**WORK TO BE COMPLETED**.
Rewrite the listing from the line with "Where should I" through the line with "(x=627, y=380)", changing "filter" to "search" and keeping everything else the same. Leave the pictures out.

**TASK INPUTS**.
○ ○ ○ ○ ○

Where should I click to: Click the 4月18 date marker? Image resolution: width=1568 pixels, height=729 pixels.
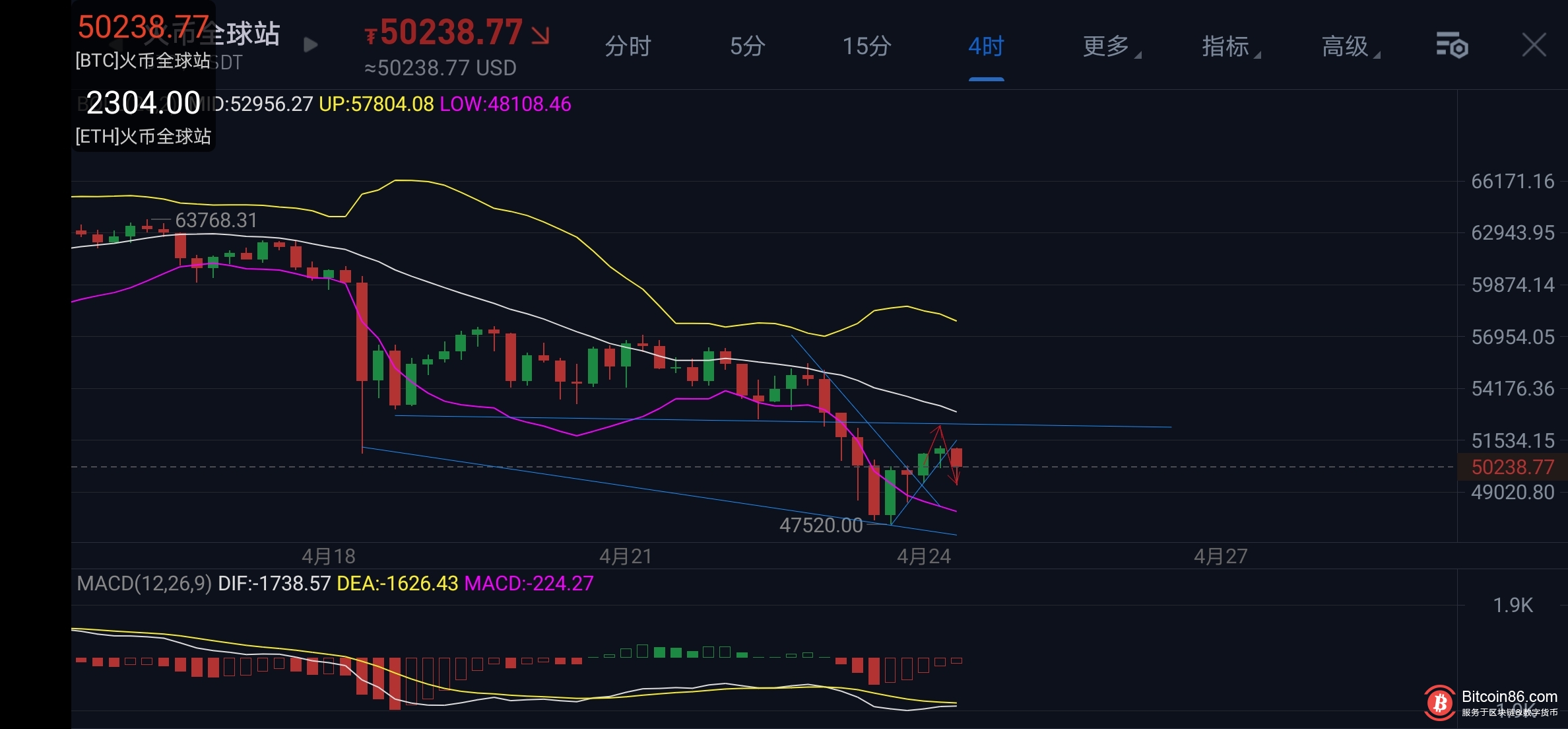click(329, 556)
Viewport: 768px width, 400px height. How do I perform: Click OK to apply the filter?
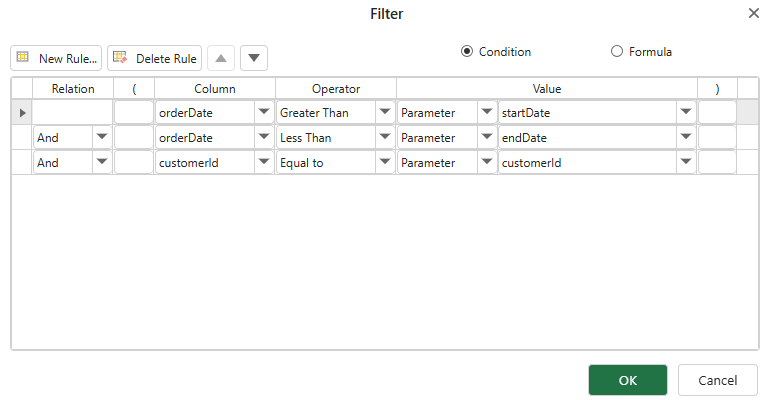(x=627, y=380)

○ ○ ○ ○ ○

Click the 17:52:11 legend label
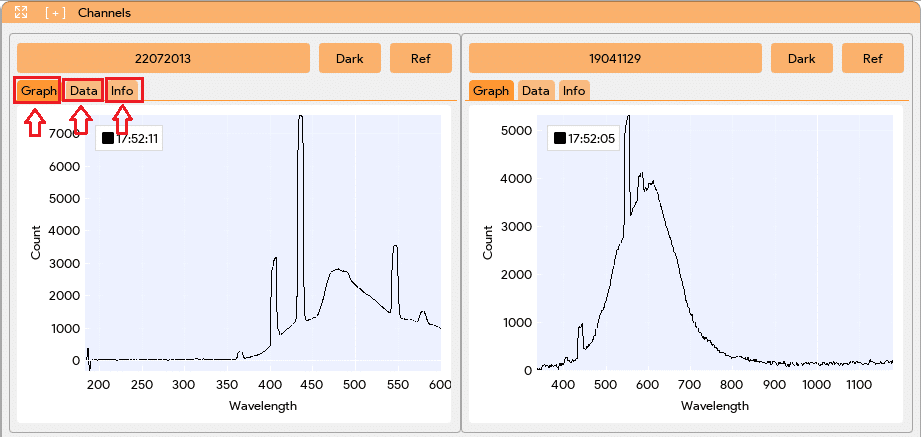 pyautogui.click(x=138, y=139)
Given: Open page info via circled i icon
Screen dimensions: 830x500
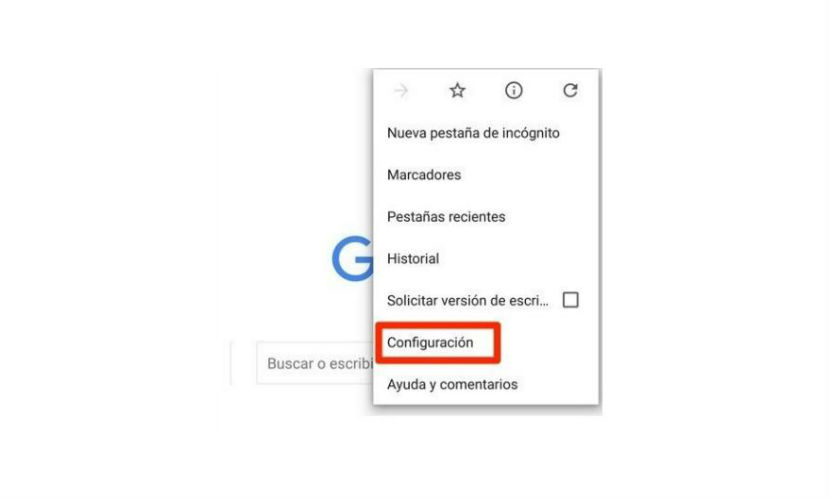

○ ○ ○ ○ ○

**RESPONSE FOR THIS EXERCISE**.
Where should I click to: Click the 4月18 date marker? Image resolution: width=1568 pixels, height=729 pixels.
click(329, 556)
Viewport: 768px width, 400px height. How do I perform: Click OK to apply the search?
(x=627, y=380)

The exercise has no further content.